Johnny Castilloux et Jean Maldemay, puis Réginald, étaient rentrés les derniers.

Le grand-père de Romaine remercia Jean Maldemay et les autres, leur dit qu’il était inutile de continuer les recherches au sein de cette nuit où l’on ne voyait pas à trois brasses devant soi.

La foule remonta silencieuse, comme au retour des funérailles d’un être aimé. Les femmes et les enfants pleuraient.

Le vieux pêcheur, cependant, accompagné de Réginald, qui ne voulut pas le quitter, reprit la mer, espérant dans la désespérance même.

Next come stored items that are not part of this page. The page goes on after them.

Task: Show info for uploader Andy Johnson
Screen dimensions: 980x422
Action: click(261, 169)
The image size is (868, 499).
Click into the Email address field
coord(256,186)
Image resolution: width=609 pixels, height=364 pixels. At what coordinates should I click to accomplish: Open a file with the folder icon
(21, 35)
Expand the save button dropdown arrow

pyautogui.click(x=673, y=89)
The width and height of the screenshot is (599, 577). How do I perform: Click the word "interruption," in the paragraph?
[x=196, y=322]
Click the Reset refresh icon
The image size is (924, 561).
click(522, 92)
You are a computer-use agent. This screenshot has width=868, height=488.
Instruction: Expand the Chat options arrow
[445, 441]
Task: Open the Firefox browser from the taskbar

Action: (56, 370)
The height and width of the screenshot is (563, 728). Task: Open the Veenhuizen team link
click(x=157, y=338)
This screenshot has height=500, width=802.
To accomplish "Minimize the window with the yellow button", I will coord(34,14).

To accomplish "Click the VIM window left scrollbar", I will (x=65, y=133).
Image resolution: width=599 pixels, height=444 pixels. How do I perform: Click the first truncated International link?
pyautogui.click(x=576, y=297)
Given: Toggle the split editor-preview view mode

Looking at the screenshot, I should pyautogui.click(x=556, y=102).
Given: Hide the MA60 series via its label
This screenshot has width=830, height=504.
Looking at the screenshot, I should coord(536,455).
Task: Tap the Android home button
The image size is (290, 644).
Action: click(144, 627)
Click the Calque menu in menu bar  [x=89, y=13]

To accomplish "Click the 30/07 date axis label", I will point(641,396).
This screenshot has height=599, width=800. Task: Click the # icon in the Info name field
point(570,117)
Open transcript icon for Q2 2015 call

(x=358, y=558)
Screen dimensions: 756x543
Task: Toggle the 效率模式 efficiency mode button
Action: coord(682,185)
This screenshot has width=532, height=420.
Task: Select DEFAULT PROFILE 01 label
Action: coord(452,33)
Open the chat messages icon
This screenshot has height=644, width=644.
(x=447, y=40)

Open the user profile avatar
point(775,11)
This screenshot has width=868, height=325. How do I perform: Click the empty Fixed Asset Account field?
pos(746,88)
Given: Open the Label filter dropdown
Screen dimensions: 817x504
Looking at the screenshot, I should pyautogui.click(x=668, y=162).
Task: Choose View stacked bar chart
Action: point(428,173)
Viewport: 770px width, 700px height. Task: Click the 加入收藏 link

Comment décrire ce qui se passa dans le cœur de ces deux hommes durant cette interminable nuit. Si la plume peut peindre les supplices qui hachent le corps d’un être humain, elle s’y refuse quand il s’agit de l’atrocité des tourments qui labourent le cœur de l’homme.

Et les doigt gelés sur les rames, le dos fourbu à force d’être dans la même position, ballottés par les vagues, ils allaient au hasard, la cherchant, elle.

Ils ne se parlaient pas, si ce n’était touchant une direction à suivre, une suggestion à faire. Chaque fois qu’ils rompaient le silence ils croyaient entendre un glas retentir dans leur cœur.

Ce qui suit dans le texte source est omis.